Segment Start: The records
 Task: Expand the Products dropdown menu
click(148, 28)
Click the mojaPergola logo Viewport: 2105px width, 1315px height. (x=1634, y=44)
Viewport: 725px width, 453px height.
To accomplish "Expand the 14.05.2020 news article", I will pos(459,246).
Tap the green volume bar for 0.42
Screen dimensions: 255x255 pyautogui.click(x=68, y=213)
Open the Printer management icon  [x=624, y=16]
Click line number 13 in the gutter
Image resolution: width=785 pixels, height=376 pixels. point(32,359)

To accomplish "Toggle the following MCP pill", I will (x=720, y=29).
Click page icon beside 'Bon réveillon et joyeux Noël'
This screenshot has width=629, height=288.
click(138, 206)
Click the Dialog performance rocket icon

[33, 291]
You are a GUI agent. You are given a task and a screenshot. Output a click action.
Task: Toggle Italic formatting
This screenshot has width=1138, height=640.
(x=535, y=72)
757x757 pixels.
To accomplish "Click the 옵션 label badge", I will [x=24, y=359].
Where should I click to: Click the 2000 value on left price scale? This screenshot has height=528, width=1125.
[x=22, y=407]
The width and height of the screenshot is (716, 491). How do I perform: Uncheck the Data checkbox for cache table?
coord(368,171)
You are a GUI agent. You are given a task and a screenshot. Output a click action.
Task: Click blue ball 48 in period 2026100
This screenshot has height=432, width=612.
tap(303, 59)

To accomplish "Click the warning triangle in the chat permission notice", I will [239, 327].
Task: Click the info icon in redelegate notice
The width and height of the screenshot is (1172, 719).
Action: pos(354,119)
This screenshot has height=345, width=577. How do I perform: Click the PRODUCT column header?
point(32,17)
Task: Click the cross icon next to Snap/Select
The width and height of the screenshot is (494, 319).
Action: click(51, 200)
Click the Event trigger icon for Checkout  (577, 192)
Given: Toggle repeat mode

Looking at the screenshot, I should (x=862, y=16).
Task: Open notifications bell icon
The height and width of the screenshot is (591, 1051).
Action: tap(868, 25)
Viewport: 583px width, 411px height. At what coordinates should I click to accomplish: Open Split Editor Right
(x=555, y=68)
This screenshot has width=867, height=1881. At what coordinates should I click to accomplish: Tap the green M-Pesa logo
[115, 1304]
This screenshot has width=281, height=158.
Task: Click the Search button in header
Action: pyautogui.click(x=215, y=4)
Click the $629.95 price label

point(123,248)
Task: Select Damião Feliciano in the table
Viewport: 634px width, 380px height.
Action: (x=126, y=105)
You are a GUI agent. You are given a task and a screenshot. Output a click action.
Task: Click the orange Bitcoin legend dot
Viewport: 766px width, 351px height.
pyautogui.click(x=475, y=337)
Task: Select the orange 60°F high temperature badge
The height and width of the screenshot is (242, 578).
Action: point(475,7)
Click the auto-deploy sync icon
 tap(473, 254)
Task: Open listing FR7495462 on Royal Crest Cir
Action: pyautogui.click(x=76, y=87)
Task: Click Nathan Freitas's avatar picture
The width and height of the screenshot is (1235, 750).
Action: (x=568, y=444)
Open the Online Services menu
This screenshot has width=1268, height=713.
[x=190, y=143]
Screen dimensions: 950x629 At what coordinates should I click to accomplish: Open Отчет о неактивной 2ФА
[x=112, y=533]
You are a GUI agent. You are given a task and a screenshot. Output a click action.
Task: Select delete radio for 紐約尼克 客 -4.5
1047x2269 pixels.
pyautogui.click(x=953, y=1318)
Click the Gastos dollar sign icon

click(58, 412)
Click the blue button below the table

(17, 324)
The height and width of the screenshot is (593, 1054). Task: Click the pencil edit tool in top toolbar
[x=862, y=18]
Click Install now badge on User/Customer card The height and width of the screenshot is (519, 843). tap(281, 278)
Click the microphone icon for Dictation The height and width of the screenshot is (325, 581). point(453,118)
Segment End: The records
Exercise
Transcribe exactly, and only, the lines from the one with "Click the auto-deploy sync icon" through the last line of the data.

Answer space
Click the auto-deploy sync icon
 tap(473, 254)
Task: Open listing FR7495462 on Royal Crest Cir
Action: pyautogui.click(x=76, y=87)
Task: Click Nathan Freitas's avatar picture
The width and height of the screenshot is (1235, 750).
Action: (x=568, y=444)
Open the Online Services menu
This screenshot has width=1268, height=713.
[x=190, y=143]
Screen dimensions: 950x629 At what coordinates should I click to accomplish: Open Отчет о неактивной 2ФА
[x=112, y=533]
You are a GUI agent. You are given a task and a screenshot. Output a click action.
Task: Select delete radio for 紐約尼克 客 -4.5
1047x2269 pixels.
pyautogui.click(x=953, y=1318)
Click the Gastos dollar sign icon

click(58, 412)
Click the blue button below the table

(17, 324)
The height and width of the screenshot is (593, 1054). Task: Click the pencil edit tool in top toolbar
[x=862, y=18]
Click Install now badge on User/Customer card The height and width of the screenshot is (519, 843). tap(281, 278)
Click the microphone icon for Dictation The height and width of the screenshot is (325, 581). point(453,118)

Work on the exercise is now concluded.